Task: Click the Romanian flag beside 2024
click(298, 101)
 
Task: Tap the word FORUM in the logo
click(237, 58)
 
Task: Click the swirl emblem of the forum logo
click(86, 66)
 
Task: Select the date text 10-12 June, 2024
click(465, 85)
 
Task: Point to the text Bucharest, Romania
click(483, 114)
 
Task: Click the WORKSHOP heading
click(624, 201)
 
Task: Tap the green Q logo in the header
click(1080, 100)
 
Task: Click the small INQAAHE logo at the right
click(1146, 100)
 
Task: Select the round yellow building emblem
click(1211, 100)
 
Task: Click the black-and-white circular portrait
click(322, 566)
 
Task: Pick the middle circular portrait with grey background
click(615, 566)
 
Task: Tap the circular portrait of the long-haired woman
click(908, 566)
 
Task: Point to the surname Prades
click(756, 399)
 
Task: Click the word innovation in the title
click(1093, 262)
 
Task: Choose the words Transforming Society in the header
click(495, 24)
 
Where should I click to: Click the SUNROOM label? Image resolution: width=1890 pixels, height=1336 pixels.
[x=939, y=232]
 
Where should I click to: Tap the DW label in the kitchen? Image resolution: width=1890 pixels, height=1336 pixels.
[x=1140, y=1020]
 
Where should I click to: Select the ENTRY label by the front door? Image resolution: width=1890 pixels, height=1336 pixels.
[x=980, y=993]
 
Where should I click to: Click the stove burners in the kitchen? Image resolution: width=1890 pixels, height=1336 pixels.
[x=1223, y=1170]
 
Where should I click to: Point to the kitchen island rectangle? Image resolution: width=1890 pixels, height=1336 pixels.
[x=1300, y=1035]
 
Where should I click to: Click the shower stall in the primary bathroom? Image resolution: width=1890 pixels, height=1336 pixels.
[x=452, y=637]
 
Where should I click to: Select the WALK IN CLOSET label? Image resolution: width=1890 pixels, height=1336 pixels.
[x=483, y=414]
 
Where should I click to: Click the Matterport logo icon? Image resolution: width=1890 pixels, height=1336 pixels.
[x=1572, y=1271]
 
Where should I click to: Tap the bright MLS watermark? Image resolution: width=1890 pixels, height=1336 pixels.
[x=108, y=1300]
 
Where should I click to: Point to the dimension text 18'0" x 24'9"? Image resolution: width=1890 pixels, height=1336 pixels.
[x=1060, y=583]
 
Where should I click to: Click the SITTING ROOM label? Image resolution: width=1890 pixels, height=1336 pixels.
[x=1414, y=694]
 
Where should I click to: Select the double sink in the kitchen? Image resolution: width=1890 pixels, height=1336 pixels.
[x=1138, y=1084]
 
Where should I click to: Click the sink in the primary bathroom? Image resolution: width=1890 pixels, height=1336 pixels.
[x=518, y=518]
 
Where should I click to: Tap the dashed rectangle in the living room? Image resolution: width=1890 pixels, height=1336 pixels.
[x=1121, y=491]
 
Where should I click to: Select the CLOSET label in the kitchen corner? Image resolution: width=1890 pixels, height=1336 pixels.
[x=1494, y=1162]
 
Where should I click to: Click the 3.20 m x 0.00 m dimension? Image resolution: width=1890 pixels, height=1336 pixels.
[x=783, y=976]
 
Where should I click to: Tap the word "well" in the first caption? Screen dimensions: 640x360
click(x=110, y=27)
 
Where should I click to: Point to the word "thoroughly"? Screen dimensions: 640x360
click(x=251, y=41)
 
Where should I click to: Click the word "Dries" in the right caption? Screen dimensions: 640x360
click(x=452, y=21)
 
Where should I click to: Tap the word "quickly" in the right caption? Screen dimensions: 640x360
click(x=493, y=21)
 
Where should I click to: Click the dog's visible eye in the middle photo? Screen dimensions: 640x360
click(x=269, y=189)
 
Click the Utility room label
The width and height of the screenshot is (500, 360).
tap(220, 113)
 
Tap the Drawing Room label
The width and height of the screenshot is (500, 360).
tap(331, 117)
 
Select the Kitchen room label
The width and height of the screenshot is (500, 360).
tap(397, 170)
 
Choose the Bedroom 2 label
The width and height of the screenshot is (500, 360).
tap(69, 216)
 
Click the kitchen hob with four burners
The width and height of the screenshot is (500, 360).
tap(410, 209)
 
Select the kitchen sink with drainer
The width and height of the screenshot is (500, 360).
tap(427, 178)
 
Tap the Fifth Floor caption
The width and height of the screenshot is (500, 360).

------------------------------------------------------------

Escala las coordenadas de las respuestas en el tramo que va desde la fila que contiene "Select the Kitchen room label" hasta el final de las filas, ambos extremos incluidos: multiplícalas por 0,55 y redondéalas a enteros, con las mitades hacia arriba. Reproduce únicamente todas las líneas de ese tramo, dejando sin cambios todo lo demás.

SOLUCIÓN PROPUESTA:
Select the Kitchen room label
The width and height of the screenshot is (500, 360).
tap(218, 94)
 
Choose the Bedroom 2 label
The width and height of the screenshot is (500, 360).
tap(38, 119)
 
Click the kitchen hob with four burners
The width and height of the screenshot is (500, 360).
tap(226, 115)
 
Select the kitchen sink with drainer
The width and height of the screenshot is (500, 360).
tap(235, 98)
 
Tap the Fifth Floor caption
The width and height of the screenshot is (500, 360).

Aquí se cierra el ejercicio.